Financial assets that are measured at cost or amortised cost are reviewed for objective evidence of impairment at the end of each reporting date. If there is objective evidence of impairment, an impairment loss is recognised in profit or loss immediately. For all equity instruments regardless of significance, and other financial assets that are individually significant, these are assessed individually for impairment. Other financial assets or either assessed individually or grouped on the basis of similar credit risk characteristics. Any reversals of impairment are recognised in profit or loss immediately, to the extent that the reversal does not result in a carrying amount of the financial asset that exceeds what the carrying amount would have been had the impairment not previously been recognised.
Defined contribution plans
Contributions to defined contribution plans are recognised as an expense in the period in which the related service is provided. Prepaid contributions are recognised as an asset to the extent that the prepayment will lead to a reduction in future payments or a cash refund. When contributions are not expected to be settled wholly within 12 months of the end of the reporting date in which the employees render the related service, the liability is measured on a discounted present value basis. The unwinding of the discount is recognised in finance costs in profit or loss in the period in which it arises.
4. Employee numbers
The average number of persons employed by the company during the year amounted to 27 (2022: 31 ).
5. Profit before taxation
Profit before taxation is stated after charging/(crediting):
2023 2022
£ £
Depreciation of tangible assets 63,133 65,618
_______ _______
6. Tangible assets
£
Cost
At 1 April 2022 1,664,215
Additions 80,243
Disposals ( 131,379)
_______
At 31 March 2023 1,613,079
_______
Depreciation
At 1 April 2022 691,340
Charge for the year 63,133
Disposals ( 101,506)
_______
At 31 March 2023 652,967
_______
Carrying amount
At 31 March 2023 960,112
_______
At 31 March 2022 972,875
_______
7. Directors advances, credits and guarantees
During the year the directors entered into the following advances and credits with the company:
2023
Balance brought forward Advances /(credits) to the directors Amounts repaid Balance o/standing
£ £ £ £
Mr A.E. O'Reilly ( 482) ( 117,102) - ( 117,584)

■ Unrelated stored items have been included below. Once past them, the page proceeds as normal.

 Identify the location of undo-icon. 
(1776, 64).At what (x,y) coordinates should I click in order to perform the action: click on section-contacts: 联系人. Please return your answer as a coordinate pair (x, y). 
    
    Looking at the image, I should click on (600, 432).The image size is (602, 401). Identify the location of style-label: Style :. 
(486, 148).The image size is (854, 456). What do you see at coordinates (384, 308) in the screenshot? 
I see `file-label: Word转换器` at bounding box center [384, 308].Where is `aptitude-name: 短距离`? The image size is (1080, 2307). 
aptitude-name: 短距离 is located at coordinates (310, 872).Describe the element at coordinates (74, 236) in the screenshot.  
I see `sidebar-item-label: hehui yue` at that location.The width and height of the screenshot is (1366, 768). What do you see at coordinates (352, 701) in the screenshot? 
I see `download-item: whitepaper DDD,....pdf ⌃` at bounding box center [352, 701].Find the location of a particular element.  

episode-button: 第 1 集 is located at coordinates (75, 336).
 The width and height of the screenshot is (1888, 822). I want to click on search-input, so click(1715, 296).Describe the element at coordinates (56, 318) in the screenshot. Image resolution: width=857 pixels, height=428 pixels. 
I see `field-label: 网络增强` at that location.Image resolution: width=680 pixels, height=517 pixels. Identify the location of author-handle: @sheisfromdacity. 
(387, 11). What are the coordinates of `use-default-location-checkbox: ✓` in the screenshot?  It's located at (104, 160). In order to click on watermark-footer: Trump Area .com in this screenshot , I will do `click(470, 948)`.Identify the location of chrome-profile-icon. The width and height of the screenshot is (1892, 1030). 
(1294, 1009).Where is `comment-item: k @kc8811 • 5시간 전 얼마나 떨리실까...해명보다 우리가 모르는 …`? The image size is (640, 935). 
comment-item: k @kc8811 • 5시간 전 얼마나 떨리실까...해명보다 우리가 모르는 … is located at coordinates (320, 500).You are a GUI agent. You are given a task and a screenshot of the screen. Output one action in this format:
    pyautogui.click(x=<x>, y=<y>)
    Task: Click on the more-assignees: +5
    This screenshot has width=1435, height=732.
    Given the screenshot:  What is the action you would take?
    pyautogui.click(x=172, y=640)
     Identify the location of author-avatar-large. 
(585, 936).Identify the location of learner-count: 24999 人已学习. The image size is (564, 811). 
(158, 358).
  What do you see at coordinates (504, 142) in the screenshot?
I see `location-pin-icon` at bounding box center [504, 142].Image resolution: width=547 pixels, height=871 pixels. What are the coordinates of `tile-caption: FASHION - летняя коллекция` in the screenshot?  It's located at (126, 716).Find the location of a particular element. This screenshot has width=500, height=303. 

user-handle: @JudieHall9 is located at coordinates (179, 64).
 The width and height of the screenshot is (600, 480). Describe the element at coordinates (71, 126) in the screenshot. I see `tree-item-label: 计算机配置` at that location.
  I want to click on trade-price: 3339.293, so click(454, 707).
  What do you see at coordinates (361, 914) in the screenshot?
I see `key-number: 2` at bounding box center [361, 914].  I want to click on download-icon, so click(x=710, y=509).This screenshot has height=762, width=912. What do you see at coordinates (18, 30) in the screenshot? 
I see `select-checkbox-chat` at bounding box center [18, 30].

Miss Ana O'Reilly - ( 12,000) - ( 12,000)
_______ _______ _______ _______
( 482) ( 129,102) - ( 129,584)
_______ _______ _______ _______
2022
Balance brought forward Advances /(credits) to the directors Amounts repaid Balance o/standing
£ £ £ £
Mr A.E. O'Reilly ( 12,482) - 12,000 ( 482)
Miss Ana O'Reilly - - - -
_______ _______ _______ _______
8. Controlling party
The director Mr E O'Reilly together with Mrs J O'Reilly control 100% of issued share capital.